### INPUT RECORDS
--- Start ---
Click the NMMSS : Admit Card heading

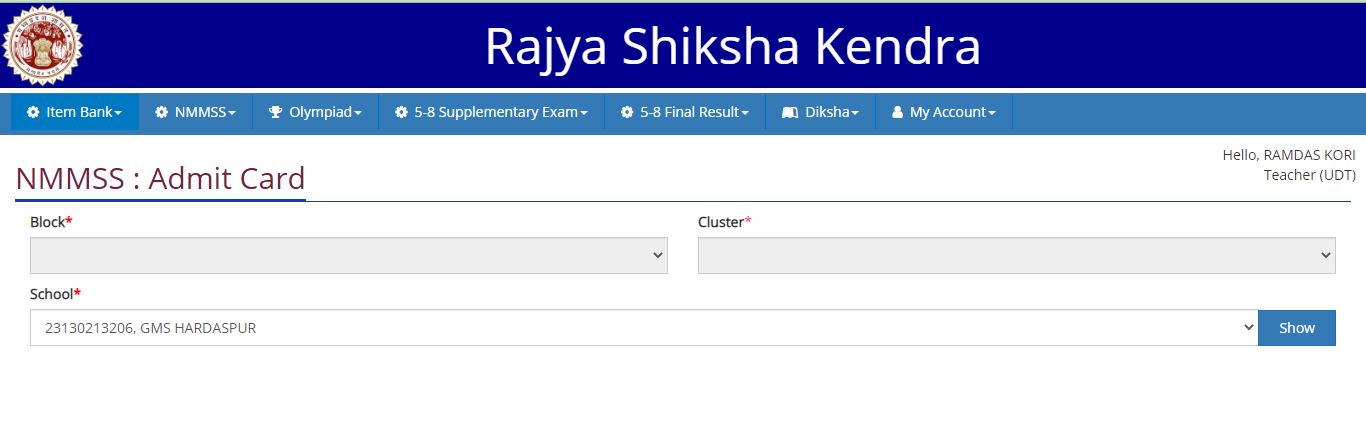(x=160, y=179)
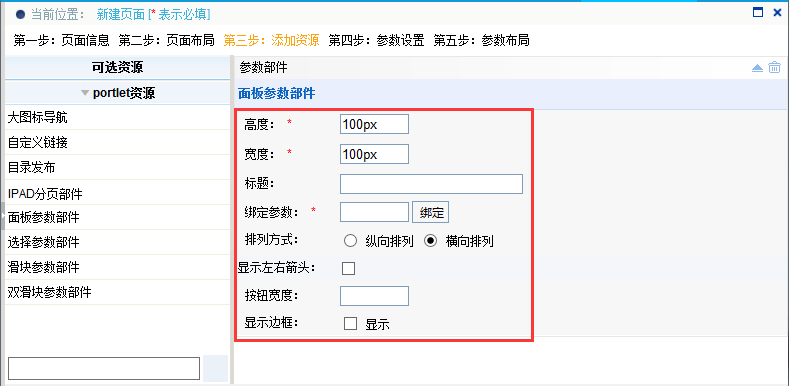Click the 绑定 button
Screen dimensions: 789x386
coord(431,212)
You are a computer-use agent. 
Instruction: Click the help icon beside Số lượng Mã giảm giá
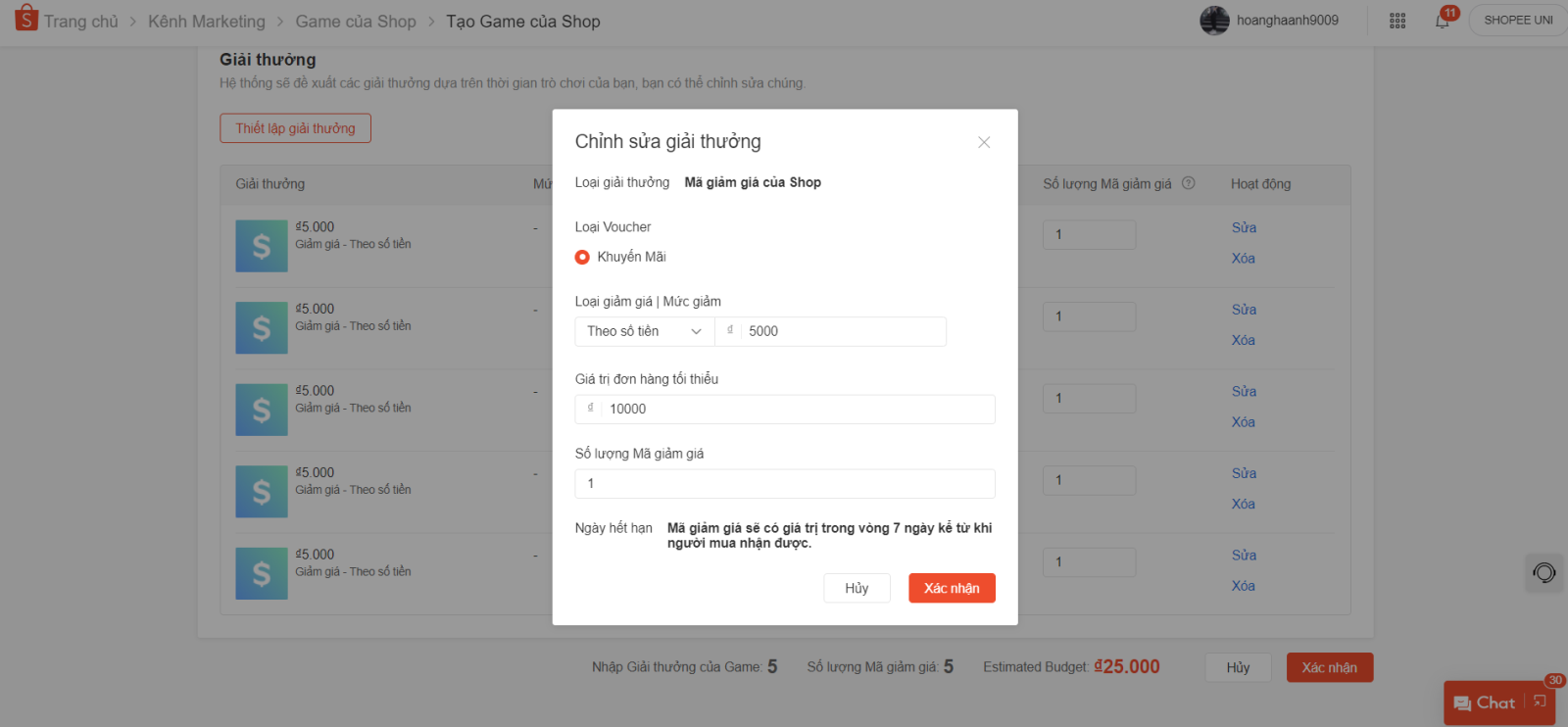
--- End ---
### TASK PROMPT
Substitute "info icon" for "help icon" wherever it occurs in the entries above, and write all the entries out again with nothing else altered. Omit the pictures from your answer.

### OUTPUT OF THE EXERCISE
Click the NMMSS : Admit Card heading

(x=160, y=179)
Click the 绑定 button
Screen dimensions: 789x386
coord(431,212)
You are a computer-use agent. 
Instruction: Click the info icon beside Số lượng Mã giảm giá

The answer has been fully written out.